Online buying continues to be a favourite of the coming generations, who get their news, influences and entertainment via social media and all the modern day channels which many other than the young are oblivious to. These are the buyers of the future, and this tide is rising.

It is wrong to believe that the current no change status in consumer spending, although it’s actually flatlining, will necessarily stay as buoyant as that. Uncertainty, inflation, wage constraints amongst others are good enough causes to keep purses tight shut, and the danger for some products is to outprice the market which in turn may be an opportunity for others.

Exports have been a success story, and British food does enjoy a good well earned worldwide reputation, albeit some pretty poor examples of life quality compromise are to be found in many markets. But trade agreements here too may be in flux for some time, and interruptions in a whole series of markets even temporarily damage some prospects, even in the USA.

It will be the pace of change that will be the major challenge in the coming few years, and new approaches, new partnerships, new packs and products, new routes to market, new thinking will be needed to enhance and maintain the hard work and investment so many have behind them.

Change is now an everyday behaviour, and it need not be dramatic, damaging, costly or change the core proposition, but change it should and must.

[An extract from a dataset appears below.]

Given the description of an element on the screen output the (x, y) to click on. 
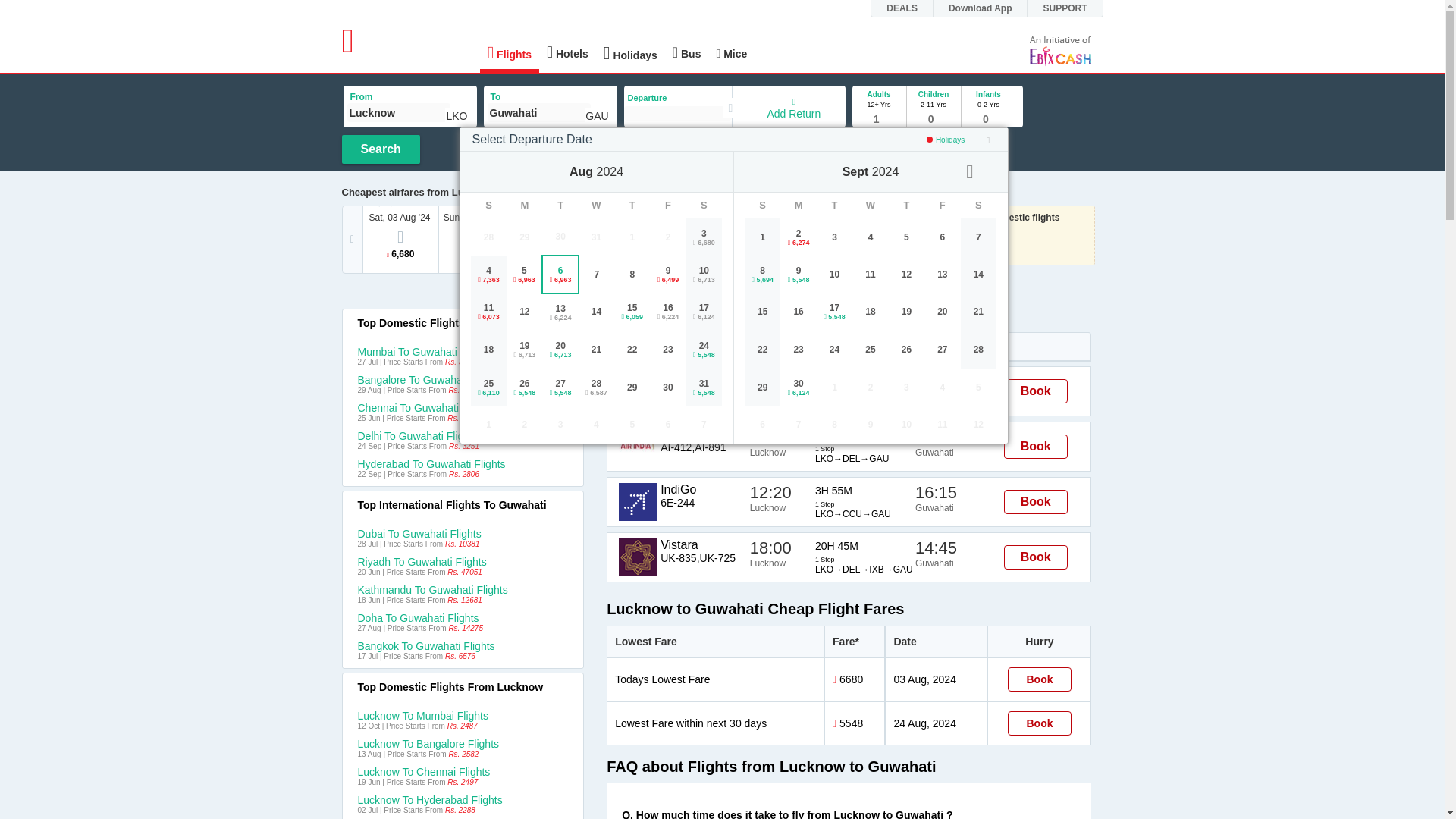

Whilst the traditional and younger customers who face us and engage may be saying what we want to hear, there are thousands changing channels and it is no surrender of principle, or practice or integrity, to seek to capture them or face a blank screen.

This trades ability to regenerate and be relevant, and to be resilient is the hallmark of a fierce independence to sell the best, to be the best in any channel, and I suspect everyone is already doing it.